I’m trying to imagine what it would have been like for my generation if our parents could use Bluetooth technology to play our favorite songs without commercial interference or that classic radio static. That would have blown my mind. It still kinda does.

The only problem with this designation is that it only encompasses a certain, though large, demographic. Amazon Prime costs $99 annually or $10.99 a month. Their video service is $8.99 a month. Netflix costs anywhere from $7.99–11.99 a month. Spotify is $9.99. Pandora is $3.99 a month or $36 a year. This doesn’t count the astronomical cost of the devices you must have to run all these services. You need a TV and home internet plan, plus a Roku or Fire Stick or whatever TV streaming device you prefer. I run Spotify off my iPhone — and burn my data plan in the process, which costs even more money.

Nope, parenting the Prime Generation isn’t cheap.

Basically, what’s described above is your experience if your parents can manage to pay for it. A good number of people can’t. According to the Pew Research Center, 13% of Americans don’t use the internet, and 19% of those cited cost as the reason. Of those surveyed, 77% have smartphones, so yes, that means 1/3 of our population don’t use a smartphone to meet all of their immediate needs, and cost is generally a factor in that as well.
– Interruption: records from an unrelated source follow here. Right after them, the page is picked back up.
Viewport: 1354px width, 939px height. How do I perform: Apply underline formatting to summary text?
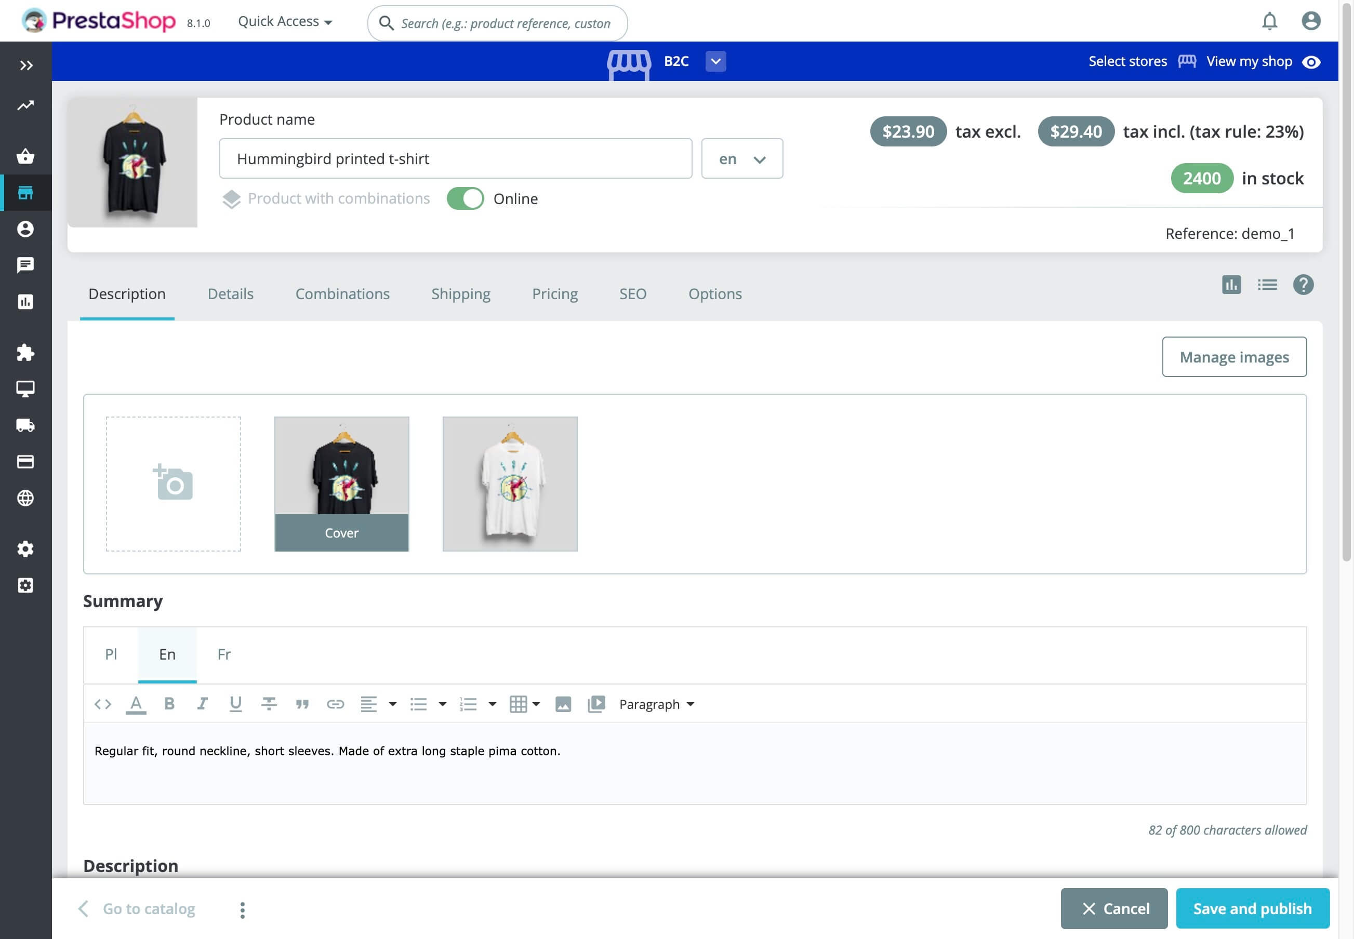click(x=235, y=704)
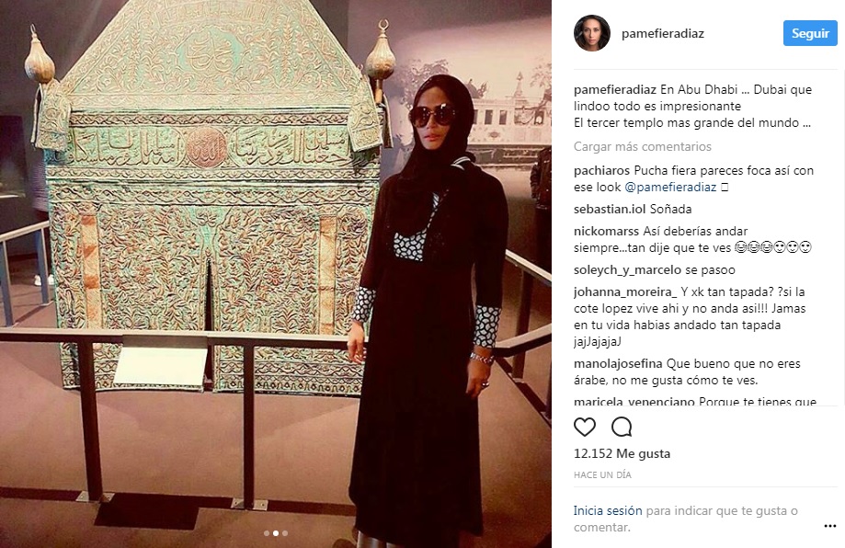Image resolution: width=845 pixels, height=548 pixels.
Task: Click the 12.152 Me gusta count
Action: coord(622,453)
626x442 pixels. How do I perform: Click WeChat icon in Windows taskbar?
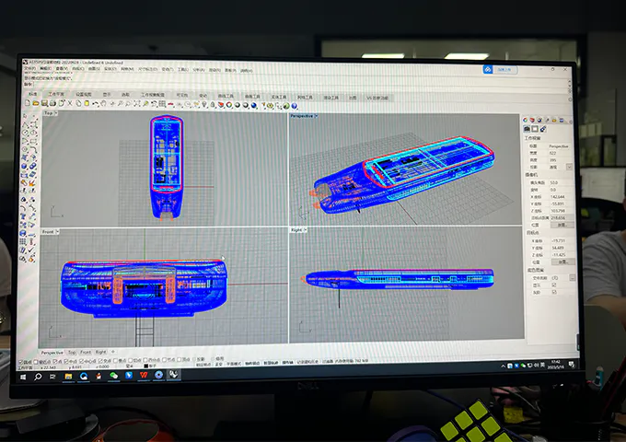point(115,375)
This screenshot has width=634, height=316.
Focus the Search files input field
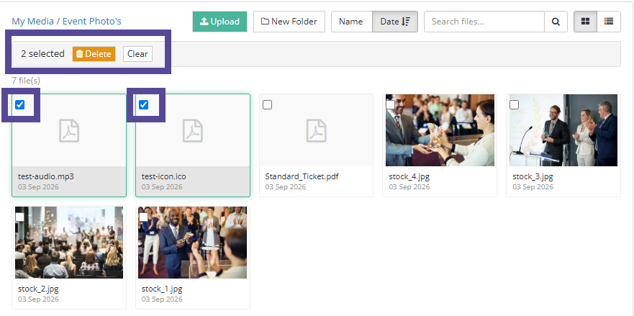click(x=484, y=22)
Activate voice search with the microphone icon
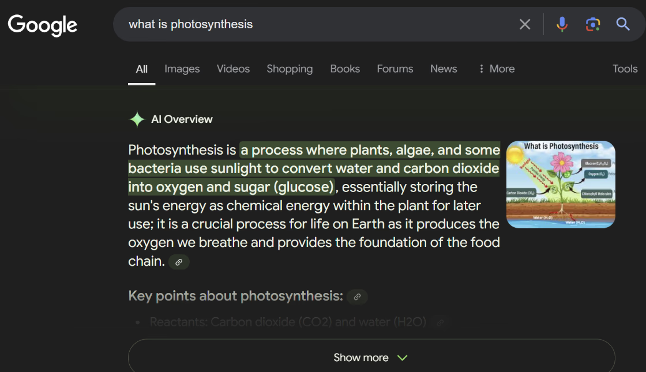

Clearly, my kids are lucky. I know this. But they certainly aren’t alone, and they’re even in the majority. The Prime Generation, for the most part, has gotten what it wants when it wants it — pure instant gratification. This means that, more than ever, we need to make our kids slow down. They need small town parades, trails through the woods, long afternoons swimming, and time spent completely unplugged. So much of their life is shaped by media and the latest technology, by the shows they want to watch, the music they want to listen to, and the games they want to play. This is all well and good, of course, and we need to utilize technology to their advantage and ours because it’s just part of who we are now.

But, and this is a big “but”: They also need to get bored, they need to get dirty, and they need to make art. They need time off. They need a break. But will we give it to them, and will it be enough?